How is your I/O utilization after cutting MAX_UPDATES_PER_SECOND back? Can you post graphs of all your carbon.agents.* metrics?

Revision history for this message
Cody Stevens (cody-stevens) said :
#11

I/O is still high... around 70%. I found another answer that mentioned to log to a different disk or partition so I am changing that and trying again. How do you post graphs here? I don't see any link to attach or upload a file?

Revision history for this message
Cody Stevens (cody-stevens) said :
#12

I can't seem to get the %util below 70%. Ihave the MAX_UPDATES_PER_SECOND set at 50 and after a fresh reboot it still climbs over 70%. The drives are only 7500 RPM drives configured in RAID 5.

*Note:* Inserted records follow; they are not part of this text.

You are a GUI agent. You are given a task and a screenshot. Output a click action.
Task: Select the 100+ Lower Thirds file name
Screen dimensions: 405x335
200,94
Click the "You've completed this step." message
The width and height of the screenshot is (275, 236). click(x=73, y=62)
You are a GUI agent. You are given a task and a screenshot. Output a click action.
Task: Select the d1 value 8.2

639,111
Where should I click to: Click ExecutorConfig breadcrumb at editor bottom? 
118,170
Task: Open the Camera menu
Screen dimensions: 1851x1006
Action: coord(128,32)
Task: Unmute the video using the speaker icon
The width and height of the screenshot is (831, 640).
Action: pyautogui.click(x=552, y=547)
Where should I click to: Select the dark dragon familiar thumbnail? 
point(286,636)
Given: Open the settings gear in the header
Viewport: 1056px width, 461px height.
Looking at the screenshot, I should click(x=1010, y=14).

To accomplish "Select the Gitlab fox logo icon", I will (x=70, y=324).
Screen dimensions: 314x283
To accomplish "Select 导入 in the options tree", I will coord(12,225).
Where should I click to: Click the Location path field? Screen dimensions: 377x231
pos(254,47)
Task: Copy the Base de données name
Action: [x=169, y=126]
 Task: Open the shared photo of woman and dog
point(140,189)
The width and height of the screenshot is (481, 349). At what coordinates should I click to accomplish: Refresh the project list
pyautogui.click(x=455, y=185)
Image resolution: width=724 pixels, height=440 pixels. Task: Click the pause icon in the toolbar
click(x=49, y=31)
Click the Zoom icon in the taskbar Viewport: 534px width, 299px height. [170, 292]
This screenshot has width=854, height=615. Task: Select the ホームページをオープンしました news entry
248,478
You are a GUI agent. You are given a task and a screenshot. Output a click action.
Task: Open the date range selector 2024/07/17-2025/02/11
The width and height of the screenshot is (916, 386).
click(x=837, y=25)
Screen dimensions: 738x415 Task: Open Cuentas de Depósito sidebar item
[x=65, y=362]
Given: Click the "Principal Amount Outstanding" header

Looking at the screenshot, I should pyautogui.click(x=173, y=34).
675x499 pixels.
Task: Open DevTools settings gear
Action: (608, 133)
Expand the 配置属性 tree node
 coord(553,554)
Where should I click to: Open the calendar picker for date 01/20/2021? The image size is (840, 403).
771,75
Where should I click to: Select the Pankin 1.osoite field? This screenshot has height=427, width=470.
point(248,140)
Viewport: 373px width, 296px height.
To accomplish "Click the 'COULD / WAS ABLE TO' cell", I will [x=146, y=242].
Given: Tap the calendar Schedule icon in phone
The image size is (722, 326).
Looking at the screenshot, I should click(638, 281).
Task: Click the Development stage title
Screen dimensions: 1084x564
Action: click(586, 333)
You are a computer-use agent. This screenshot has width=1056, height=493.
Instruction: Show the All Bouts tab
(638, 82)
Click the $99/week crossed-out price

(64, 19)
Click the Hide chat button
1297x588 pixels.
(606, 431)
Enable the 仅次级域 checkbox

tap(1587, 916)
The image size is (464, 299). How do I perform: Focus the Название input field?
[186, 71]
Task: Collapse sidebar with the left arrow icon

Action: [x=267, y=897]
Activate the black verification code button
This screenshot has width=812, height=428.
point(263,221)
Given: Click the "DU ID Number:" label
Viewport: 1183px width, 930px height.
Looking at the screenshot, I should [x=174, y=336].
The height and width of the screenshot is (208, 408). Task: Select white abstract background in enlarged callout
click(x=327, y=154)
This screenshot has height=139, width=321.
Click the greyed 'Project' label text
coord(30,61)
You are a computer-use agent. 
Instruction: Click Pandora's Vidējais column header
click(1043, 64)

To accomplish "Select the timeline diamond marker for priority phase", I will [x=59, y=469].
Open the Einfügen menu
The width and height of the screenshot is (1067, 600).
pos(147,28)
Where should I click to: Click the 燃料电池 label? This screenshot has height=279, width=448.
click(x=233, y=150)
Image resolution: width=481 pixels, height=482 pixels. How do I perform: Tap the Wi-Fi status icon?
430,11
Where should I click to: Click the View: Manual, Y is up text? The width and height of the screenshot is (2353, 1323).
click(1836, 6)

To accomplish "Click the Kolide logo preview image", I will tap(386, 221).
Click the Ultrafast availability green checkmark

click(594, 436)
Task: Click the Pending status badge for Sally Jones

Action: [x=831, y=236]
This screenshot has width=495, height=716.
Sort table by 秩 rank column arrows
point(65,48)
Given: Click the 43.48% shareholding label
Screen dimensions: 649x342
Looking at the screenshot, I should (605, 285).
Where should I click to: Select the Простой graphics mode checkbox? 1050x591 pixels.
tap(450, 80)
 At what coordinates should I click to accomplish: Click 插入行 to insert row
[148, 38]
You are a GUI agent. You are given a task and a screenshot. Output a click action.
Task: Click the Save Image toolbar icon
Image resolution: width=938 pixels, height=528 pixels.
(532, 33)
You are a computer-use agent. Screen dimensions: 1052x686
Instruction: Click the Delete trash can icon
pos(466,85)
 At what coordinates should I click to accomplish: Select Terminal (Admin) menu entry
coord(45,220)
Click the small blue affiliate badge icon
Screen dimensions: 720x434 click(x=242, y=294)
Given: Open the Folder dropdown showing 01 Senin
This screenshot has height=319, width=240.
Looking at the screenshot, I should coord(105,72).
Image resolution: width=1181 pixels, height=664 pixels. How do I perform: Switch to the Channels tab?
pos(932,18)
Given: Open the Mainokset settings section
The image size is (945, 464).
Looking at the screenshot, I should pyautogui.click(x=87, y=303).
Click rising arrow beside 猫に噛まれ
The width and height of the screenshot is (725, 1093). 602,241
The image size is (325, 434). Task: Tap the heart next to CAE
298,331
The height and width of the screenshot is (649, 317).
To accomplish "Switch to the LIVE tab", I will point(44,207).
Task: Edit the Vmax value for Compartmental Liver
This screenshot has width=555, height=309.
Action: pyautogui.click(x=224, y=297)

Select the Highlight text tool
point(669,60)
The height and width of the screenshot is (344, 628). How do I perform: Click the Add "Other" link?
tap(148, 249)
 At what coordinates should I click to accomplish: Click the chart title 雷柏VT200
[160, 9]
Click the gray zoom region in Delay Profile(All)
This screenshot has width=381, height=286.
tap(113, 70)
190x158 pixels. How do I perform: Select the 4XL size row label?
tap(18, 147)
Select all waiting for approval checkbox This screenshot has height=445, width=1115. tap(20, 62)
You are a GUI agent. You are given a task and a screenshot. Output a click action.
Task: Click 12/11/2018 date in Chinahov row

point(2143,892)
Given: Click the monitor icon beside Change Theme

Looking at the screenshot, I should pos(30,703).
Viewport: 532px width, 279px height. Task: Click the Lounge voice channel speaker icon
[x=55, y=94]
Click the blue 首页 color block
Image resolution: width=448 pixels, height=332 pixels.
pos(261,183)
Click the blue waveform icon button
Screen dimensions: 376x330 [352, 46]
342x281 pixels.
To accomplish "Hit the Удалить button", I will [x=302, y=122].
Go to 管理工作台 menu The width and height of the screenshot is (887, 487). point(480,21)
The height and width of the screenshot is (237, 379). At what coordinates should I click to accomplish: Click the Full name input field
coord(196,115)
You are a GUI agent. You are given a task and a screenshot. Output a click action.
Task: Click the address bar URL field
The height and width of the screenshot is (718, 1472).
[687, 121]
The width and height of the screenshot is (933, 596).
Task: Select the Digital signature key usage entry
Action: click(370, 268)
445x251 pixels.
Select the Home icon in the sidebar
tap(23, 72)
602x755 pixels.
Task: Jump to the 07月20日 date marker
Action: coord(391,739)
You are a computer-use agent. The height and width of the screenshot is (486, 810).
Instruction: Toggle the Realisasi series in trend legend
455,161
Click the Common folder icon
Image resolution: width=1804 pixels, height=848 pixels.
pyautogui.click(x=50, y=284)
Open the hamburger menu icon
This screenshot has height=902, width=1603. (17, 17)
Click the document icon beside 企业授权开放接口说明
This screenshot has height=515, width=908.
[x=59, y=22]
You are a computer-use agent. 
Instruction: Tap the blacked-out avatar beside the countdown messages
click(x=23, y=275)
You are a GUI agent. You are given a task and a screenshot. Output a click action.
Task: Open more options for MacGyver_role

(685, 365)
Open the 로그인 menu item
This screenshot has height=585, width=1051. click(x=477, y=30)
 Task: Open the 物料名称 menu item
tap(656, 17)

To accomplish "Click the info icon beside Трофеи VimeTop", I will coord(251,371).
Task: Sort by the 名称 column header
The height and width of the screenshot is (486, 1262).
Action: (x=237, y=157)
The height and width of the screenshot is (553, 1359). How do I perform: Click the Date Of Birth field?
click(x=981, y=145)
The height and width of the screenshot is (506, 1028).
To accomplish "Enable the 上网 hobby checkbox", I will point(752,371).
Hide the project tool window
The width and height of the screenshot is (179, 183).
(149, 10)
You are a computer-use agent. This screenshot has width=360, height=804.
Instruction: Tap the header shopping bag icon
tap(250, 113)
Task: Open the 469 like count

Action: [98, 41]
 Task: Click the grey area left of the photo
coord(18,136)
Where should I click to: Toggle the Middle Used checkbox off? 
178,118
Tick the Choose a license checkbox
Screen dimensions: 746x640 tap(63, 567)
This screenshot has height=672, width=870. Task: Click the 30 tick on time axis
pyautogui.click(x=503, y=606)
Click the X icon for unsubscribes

 iostat -d /dev/sdb1 -x 2 2
Linux 2.6.18-238.19.1.el5.centos.plus (graphch02) 09/13/2011 _x86_64_

Device: rrqm/s wrqm/s r/s w/s rsec/s wsec/s avgrq-sz avgqu-sz await svctm %util
sdb1 0.49 0.00 78.41 44.87 1233.28 475.42 13.86 1.05 8.52 5.68 70.08

Device: rrqm/s wrqm/s r/s w/s rsec/s wsec/s avgrq-sz avgqu-sz await svctm %util
sdb1 0.00 0.00 18.50 126.00 372.00 1336.00 11.82 0.95 6.37 6.41 92.60

Any suggestions? Again, I would provide graphs but see no place to post them.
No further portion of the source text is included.